So yesterday I had to make what felt like one of the hardest decisions of my life. Whilst that may seem stupid or silly to some, that’s how it felt to me and many in a similar position.
Many things have been written about the B-Team boycott and the reasons behind it (for more background see Simon’s post here: http://www.yellowarmy.co.uk/que-sera-sera/), so I won’t go over old ground again, but this is a post about why I’ve turned my back on my principles and will be going to Wembley.
This season I have been fairly vocal about my distaste for the Checkatrade Trophy; it’s changing to a group format and adding fixtures despite club’s at L1 & L2 level already playing a ridiculous number of games a season, its laughable rules (bonus points anyone?), fining teams for playing understrength sides and most notably the introduction of B-Teams.
For the whole season I have backed the boycott and for the first time since Oxford United gripped me to start this whole love affair, I found myself apathetic towards results. I genuinely believed that I would be able to carry the boycott through to its conclusion were we to reach Wembley, after all what is the point in it if you fall at the final hurdle?
The Luton result came around and I was so happy for the players, staff and Oxford United. To reach a Wembley final two years in a row is a wonderful achievement and one that every United fan (who have been starved of pride & success for so long) should have been shouting about from the roof tops, but there I sat, ultimately, not knowing how to feel.
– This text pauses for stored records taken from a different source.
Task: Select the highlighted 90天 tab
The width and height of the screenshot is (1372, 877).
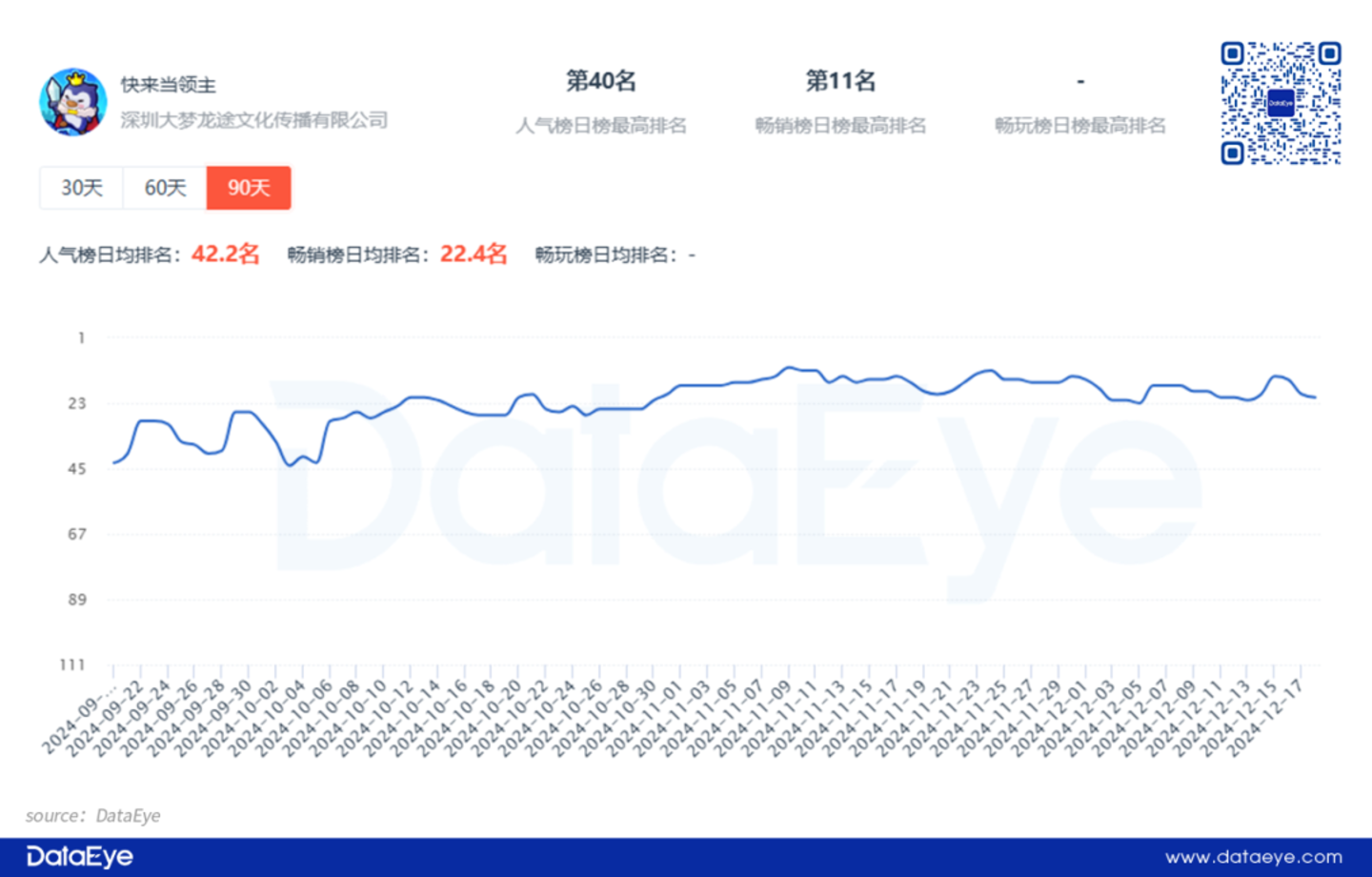Action: point(249,188)
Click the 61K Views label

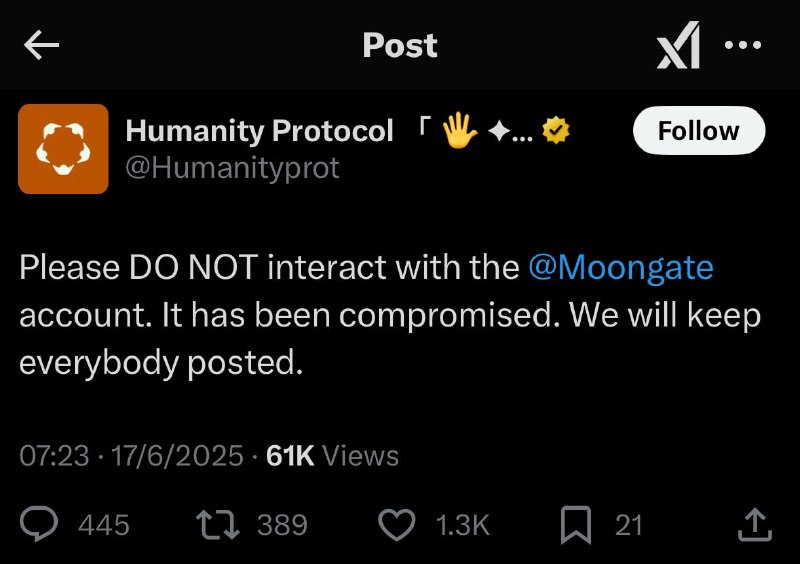point(332,455)
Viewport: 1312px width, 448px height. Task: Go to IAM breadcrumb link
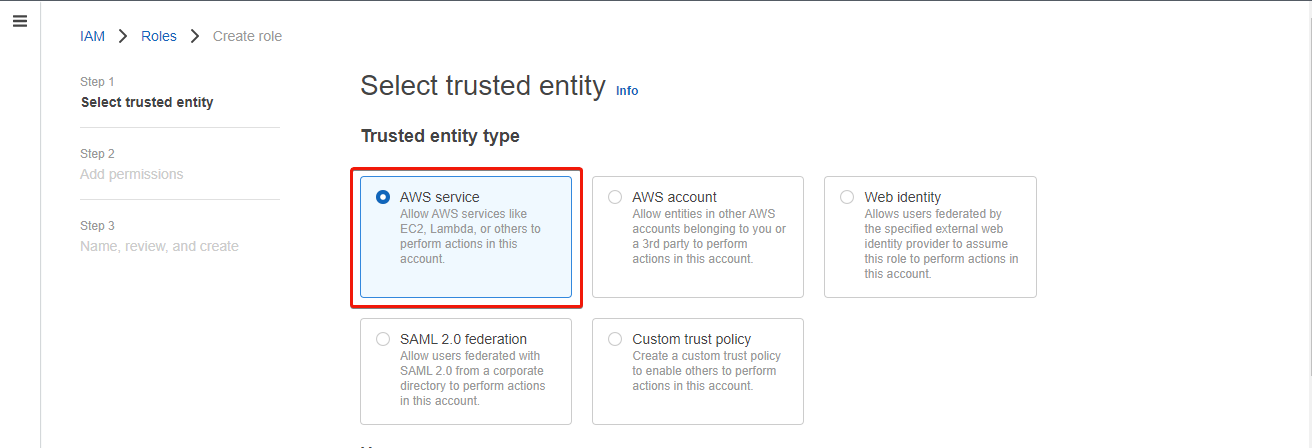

Then the announcement for tickets came around, it was so soon, it threw me. I hadn’t had time to fully process the reality of missing Wembley before it was thrust upon me. Then I thought about Lunny lifting the trophy and it broke me. I searched for solace amongst friends and found them feeling the same thing; desperate for someone to tell them what to do, or to say it was OK. So I cracked… and bought tickets.
I’ve seen so many reasons for why it’s “OK” to go now; Darryl has said that the club will vote against the proposals for next season, the boycott is “over” because the “point has been made”, a few thousand off the attendance won’t make a difference with 60000 at Wembley. And while some of these may be valid, to use any would just be a cover to make myself feel better. The actual reason is simply that it hurts more to think of missing it than it does to think of all the reasons why I shouldn’t go. Maybe that makes me a hypocrite (it does), maybe it’s exactly what the EFL were relying upon all along (almost certainly), but it’s right for me, and it is what it is.
So there we go, I’ll be at Wembley, an occasion that should be filled with joy & unity that will be tinged with regret and sadness, but then the boys will walk out and for 90 minutes at least I’ll forget all that. And that’s the power of football and why I love and hate it right now in equal measure.
P.S. For what it’s worth I do believe that Darryl was shocked at the strength of feeling against the tournament and the extent of the boycott that followed, so I will take comfort in that at least our point was in some part made.